Called: Local songwriter up for gospel music awards
Published 11:00 am Thursday, March 30, 2023
Lincoln County songwriter Rona Barrett has loved music for as long as she can remember.
“I grew up in a little Southern Baptist church where gospel singers Ward and Irene Hurt (The Ward Hurt Singers) had retired, so I was surrounded by gospel music,” Barrett said. “By the time I was in kindergarten, I had started taking violin.”
Classically trained, over the next few years, Barrett had progressed in her skills to the point she had won awards from the International Association of Music Clubs, ranking “excellent” and “superior” two years in a row.
Then adolescence arrived and the freedom of a driver’s license distracted her from playing for a while. She did pick up the bow again, however, and has since performed across South Mississippi, recorded albums and videos, and taught music to up to a dozen students at a time for years.
Barrett is now up for two awards in the 7th Annual Mississippi Music Awards, presented by the Mississippi Music Foundation — Best in Mississippi Gospel, Vocalist of the Year (C.L. Shaddock Award); and Original Gospel Song of the Year for “Old Church House.” Anyone can vote in support of the nominations at www.mississippimusicfoundation.org.
Barrett considers herself an artist in country music, Southern rock, gospel and the blues.
“I don’t think anybody from Mississippi could get away without doing gospel or blues,” she said.
She’s released two albums, both produced by Tyler Bridge in Brookhaven Music Studios, and is currently at work on another album that includes at least six or seven more original songs.

▶ YOUR TASKS
1: According to the article about Rona Barrett, why did she stop playing the violin for a while? Answer in one to three sentences.
2: Summarize the article about Rona Barrett in two sentences.
3: Pick up the article about Rona Barrett after its final sentence and continue writing it.

▶ GIVEN INFORMATION
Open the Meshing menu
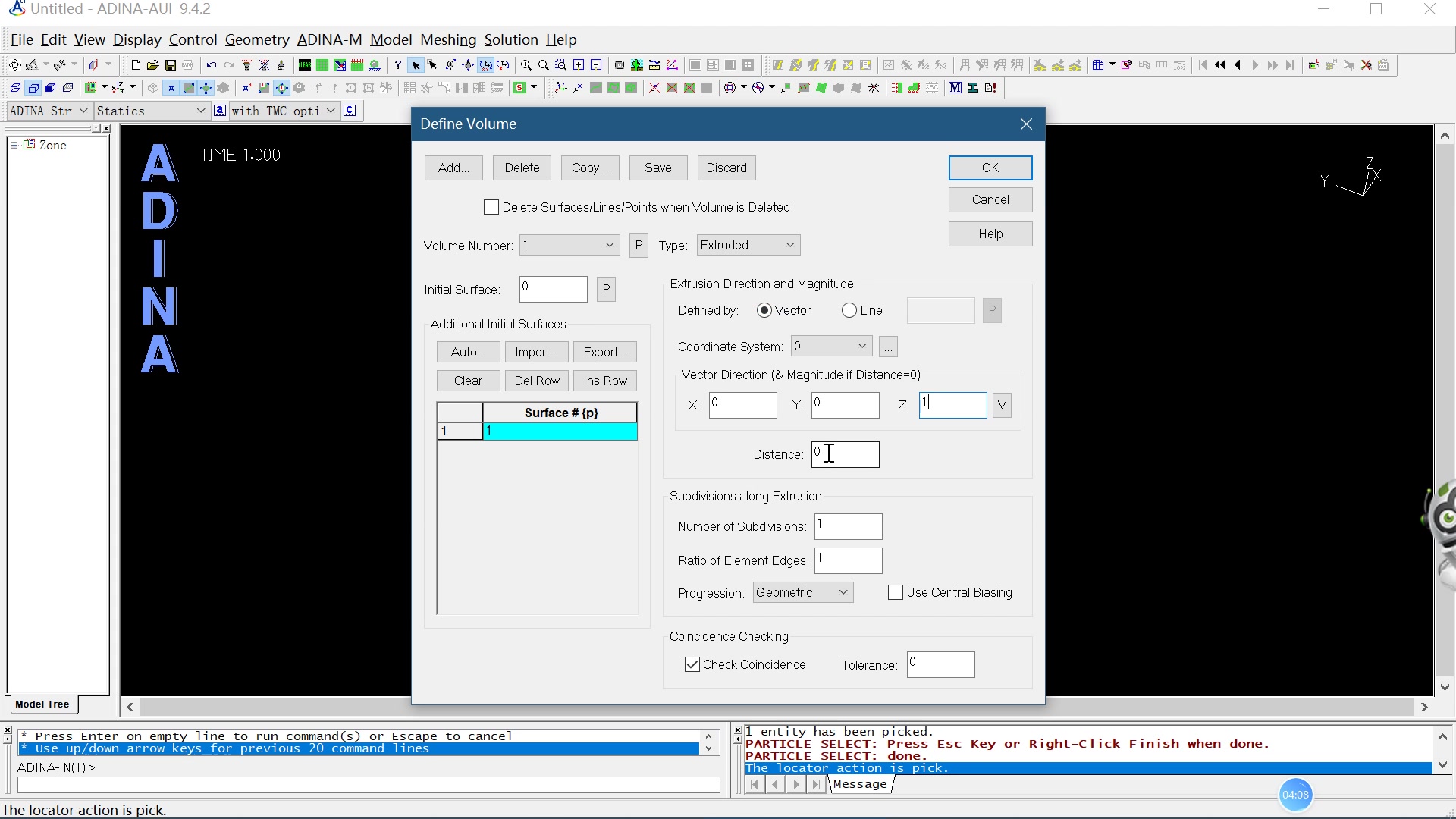Image resolution: width=1456 pixels, height=819 pixels. point(449,39)
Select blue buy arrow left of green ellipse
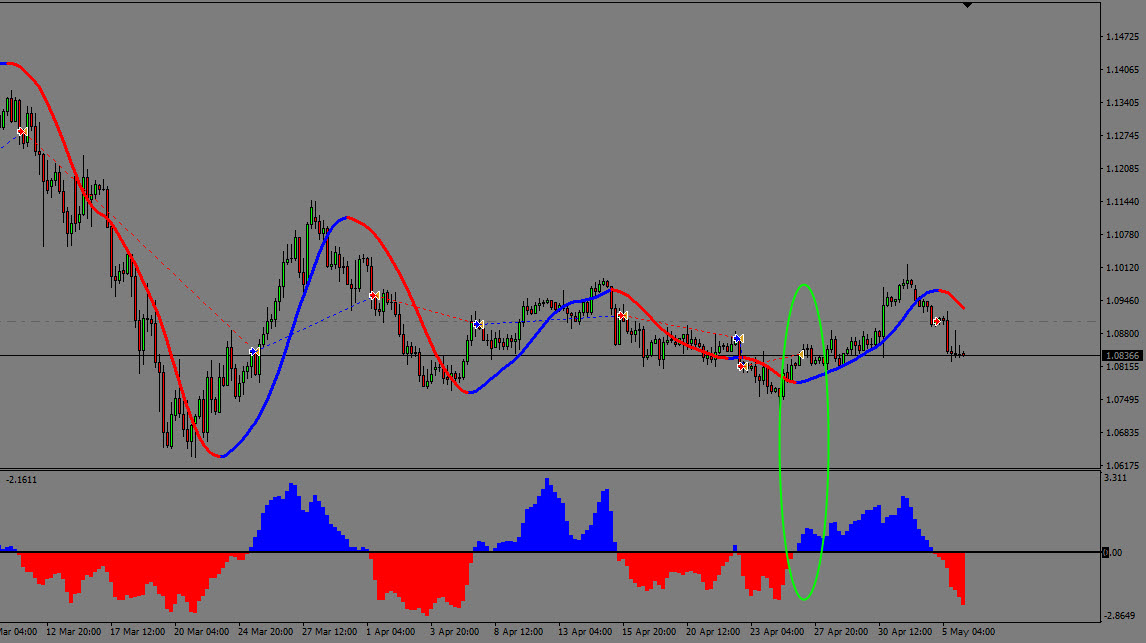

▶ ANSWERS
1: She stopped playing for a while when adolescence arrived, because the freedom of a driver's license distracted her. She did pick up the bow again later.

2: Lincoln County songwriter Rona Barrett, who grew up surrounded by gospel music and started violin by kindergarten, has performed across South Mississippi, recorded albums and videos, and taught music for years. She is nominated for Best in Mississippi Gospel, Vocalist of the Year and for Original Gospel Song of the Year for "Old Church House" in the 7th Annual Mississippi Music Awards, and she is working on another album.

3:
Originally from the Byrd Line community in Pearl River County, she met her husband, Chris Herring, while they were both taking breaks from college in Hattiesburg — Barrett from William Carey University and Herring from Southern Miss. They since married and have six children, and eventually moved to Herring’s home area of Lincoln County. Herring’s father Mike was the bass singer in Midnight Cry, a Southwest-Mississippi-based gospel group.
Not long after arriving in Brookhaven in the spring of 2011, Barrett (who uses her maiden name for artist identification) walked into the old music store on South Railroad Avenue, asking for violin music so she could teach an aspiring player.
“Tyler Bridge’s violin teacher had quit just a couple of weeks earlier, and he pretty much hired me on the spot to teach violin,” she said.
Years later, Barrett decided she wanted to record something and have Bridge produce it in his studios.
“He told me to write my own songs first, so I did.”
That recording became the album “Lost John Road,” described on YouTube as “dirt-road country music.”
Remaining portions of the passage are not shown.